Ayudaré con gusto con tu entrenamiento adicional.
Ken soltó un suspiro de alivio, permitiendo que una sonrisa se asomara en su rostro.
Tener al entrenador a bordo sería una gran ventaja para su mejoría.
—No nos trates con suavidad.
No podremos mejorar a menos que nos empujes al límite —agregó Ken.
—Oho?
Te haré arrepentirte de esas palabras —dijo él con una sonrisa.
Aunque Ken se rió en respuesta, no estaba riendo al final del día.
No solo él, también todo el equipo estaba en una situación similar.
—K-Ken…
¿Qué.
Has.
Hecho.
—Yusuke, que corría junto a Ken, dijo entre jadeos, pareciendo que estaba a punto de vomitar.
«Debo.
No.
Caer.»
Ken ignoró completamente a su amigo, enfrentándose a sus propias batallas mentales para seguir trabajando.
No podía permitirse mostrar debilidad, especialmente porque esto había sido su idea en primer lugar.
Si cayera ahora, podría perder todo el respeto que había ganado en los últimos meses.
Continuó corriendo alrededor del campo, pasando junto al cadáver en forma humana que se parecía sospechosamente a su amigo Shiro en el camino.
FWHEEE
—Muy bien, ¡bien hecho a todos!
El entrenador Hanada gritó, captando la atención de todos.
—Gracias a Dios…
—Estoy exhausto.
—A-Ayuden a Shiro!
Creo que está muerto.
—¡Aléjate de la luz Shiro!
Fiel a su apodo, el Zombi Blanco logró reanimarse y hacer su camino de regreso donde estaba el entrenador, aunque parecía medio muerto.
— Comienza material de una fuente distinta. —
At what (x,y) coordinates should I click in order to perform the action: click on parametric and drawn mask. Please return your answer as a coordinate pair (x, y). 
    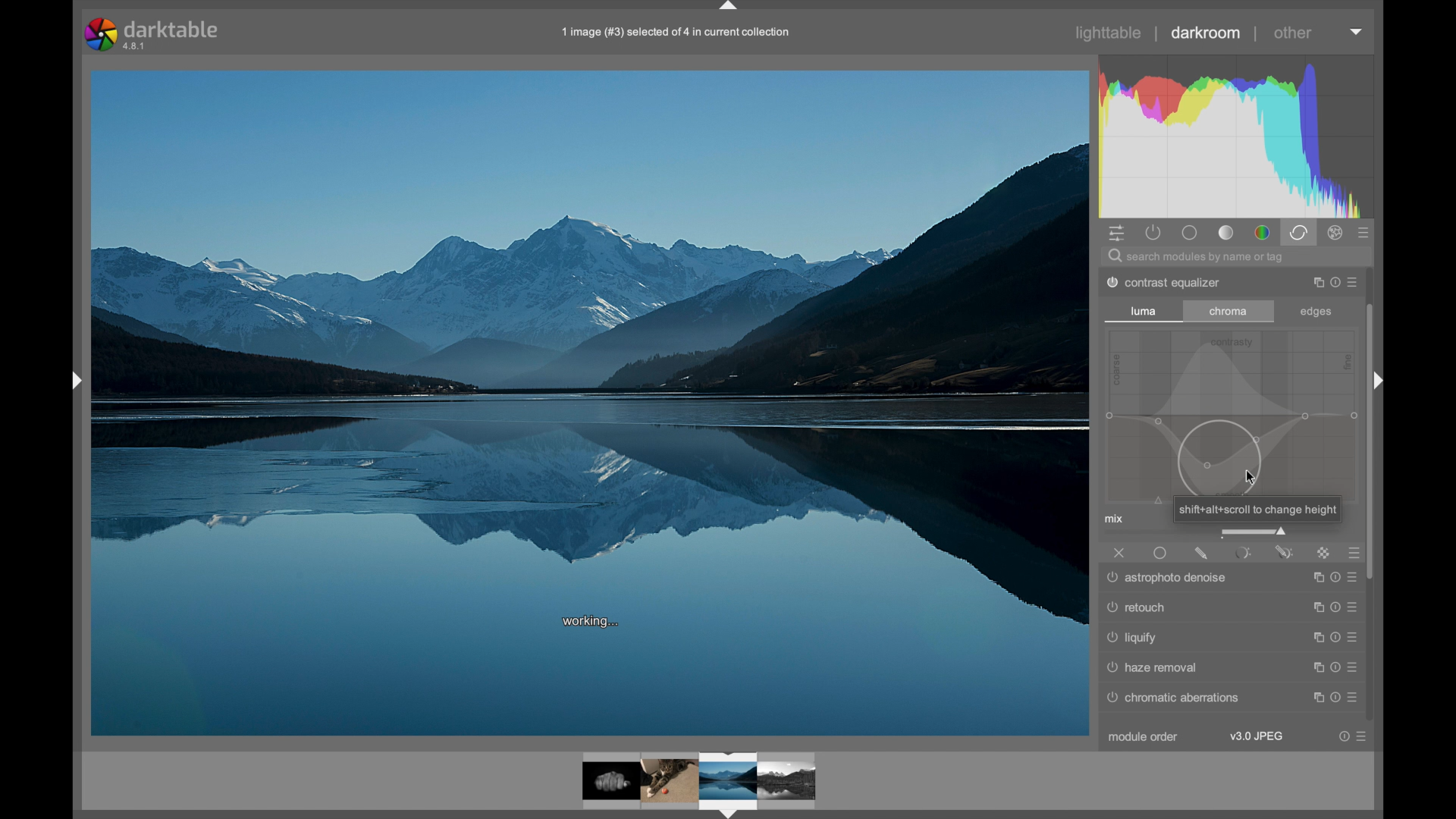
    Looking at the image, I should click on (1284, 552).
El entrenador Hanada miró a sus jugadores y sonrió.
Con esta sesión de entrenamiento pudo determinar sus límites, cruzando sus propios datos con los de Ken.
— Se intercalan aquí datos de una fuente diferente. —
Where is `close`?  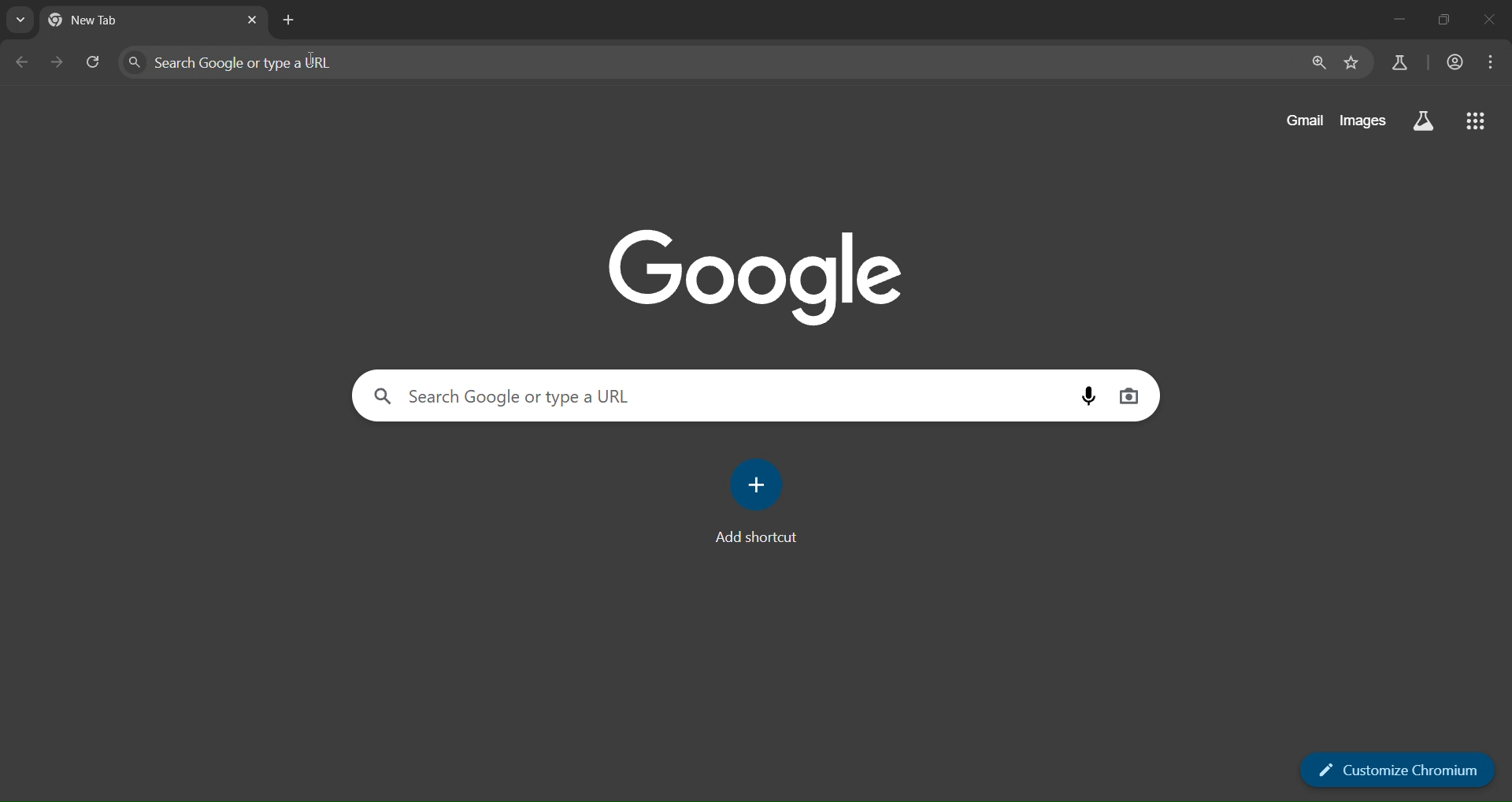
close is located at coordinates (1491, 18).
Ahora que lo había visto de primera mano, estaba aún más impresionado por el joven As.
—Está bien, tendremos algo de entrenamiento ligero enfocado mañana y pasado mañana, antes del juego del sábado contra el Instituto Senior Shonan.
Asegúrense de descansar esta noche para que sus cuerpos puedan recuperarse.
Al escuchar que tendrían algunos entrenamientos más ligeros, los jugadores soltaron un suspiro de alivio.
—¡Eh!?
¿Entrenamientos ligeros?
Yo puedo
De repente, Makoto, quien había hablado, fue derribado por los jugadores que lo rodeaban, impidiendo que salieran más palabras de su boca.
—¿Qué fue eso?
—preguntó el entrenador Hanada, levantando una ceja en pregunta.
—Nada entrenador.
Como un batallón del ejército, todo el equipo respondió al unísono.